A 3-year-old girl presented to the emergency room complaining of lower abdominal pain following a fall from height. On clinical examination, she was found to have abdominal distension. However, she had no hypotension or tachycardia.
Radiograph of the abdomen was performed as part of the emergency department protocol to assess for signs of acute surgical abdomen such as pneumoperitoneum or obstruction. It revealed dilated bowel loops with multiple air-fluid levels. On ultrasonography of the abdomen on portable machine in the emergency room, as per e-FAST (Extended Focused Assessment with Sonography in Trauma), few dilated bowel loops along with minimal free fluid in the right iliac fossa was noted. Part of the central abdomen was obscured due to bowel gas shadows.
As the patient was hemodynamically stable, further evaluation with contrast-enhanced computed tomography (CT) of the abdomen and pelvis with oral and intravenous contrast was decided as the finding of bowel dilatation was concerning. It revealed circumferential homogeneous enhancing wall thickening involving the distal ileal loops in the right iliac fossa and dilated jejunal and ileal loops with air-fluid levels, proximal to this point.
A ileal loop just before the transition point in the right iliac fossa showed lack of any mural enhancement along its mesenteric side with haziness of the adjacent mesentery.
Ill-defined interbowel free fluid was seen in the right iliac fossa, along with enhancement of the peritoneal lining along the right paracolic gutter in its inferior part.
Rest of the abdominal viscera appeared normal.

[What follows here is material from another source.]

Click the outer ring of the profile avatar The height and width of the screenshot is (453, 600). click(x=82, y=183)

While the optimal strategy for imaging in children with blunt abdominal trauma is still under research, e-FAST remains a valuable screening method with very high sensitivity for detection of free fluid.  However, literature shows differential sensitivity of FAST to detect free fluid, particularly in children.  Abdominal CT scan is a reliable tool and can be utilised in the evaluation of hemodynamically stable patients presenting with signs and symptoms of blunt abdominal trauma with due consideration for risk of radiation exposure.  With a shift to nonoperative management in many cases, accurate and timely imaging is necessary for making the decision of conservative versus surgical management. Bowel and mesenteric injuries are detected in 5% of blunt abdominal trauma patients at laparotomy, with the most common sites of bowel injury being proximal jejunum, near the ligament of Treitz, and the distal ileum, near the ileocecal valve. In these regions, mobile and fixed portions of the gut are continuous and therefore are susceptible to shearing force. 

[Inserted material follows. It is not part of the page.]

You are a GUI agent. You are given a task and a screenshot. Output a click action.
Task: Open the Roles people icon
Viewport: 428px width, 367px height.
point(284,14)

Multidetector CT is more sensitive and specific than diagnostic peritoneal lavage, abdominal ultrasonography (US), and clinical examination for the diagnosis of bowel and mesenteric injuries. The accuracy of CT for evaluating bowel injury is 82%, with a sensitivity of 64% and a specificity of 97%. 
The direct signs of bowel injury include bowel wall disruption and extraluminal leakage of oral contrast, which are less frequently seen. Indirect signs include presence of intraperitoneal/retroperitoneal free fluid and/or gas, focal bowel wall thickening and absent or reduced bowel wall enhancement. Free fluid and/or gas may be seen in case of injury to other viscera as well, such as liver, spleen, bladder as well and a careful assessment of the other abdominal organs must be done in order to rule out other associated injuries in this setting.
Impact of Imaging on Treatment Plan
According to the World Society of Emergency Surgery (WSES) guidelines on bowel trauma diagnosis and management, presence of highly specific CT findings such as extraluminal gas, extraluminal oral contrast, or bowel-wall defects warrants prompt surgical exploration. The combination of the FAST assessment and abdominal computed tomography in selected patients improves the detection of clinically inapparent bowel injuries avoiding complications and potentially like-threatening implications.  In our case, the presence of free fluid on FAST along with the radiographic findings concerning bowel obstruction, a CT scan was performed in order to better delineate any point of transition and plan further management. In patients who demonstrate evolving clinical signs suspicious of bowel injury, CT scan should definitely be considered if not performed during initial assessment. 
The illustrated case showed a focal area of mesenteric stranding that drew our attention to the adjacent bowel wall thickening with absent enhancement along its mesenteric aspect, indicating bowel injury. It highlights the importance of careful examination of bowel segments, mesentery and peritoneum in such cases as the management would change drastically in the absence of these findings. Our patient underwent exploratory laparotomy in view of radiological and clinical suspicion of bowel injury, with intraoperative finding of focal segment of bowel wall ischemia in the ileal loops with mesenteric contusion. Resection and anastomosis of the involved bowel loop was performed.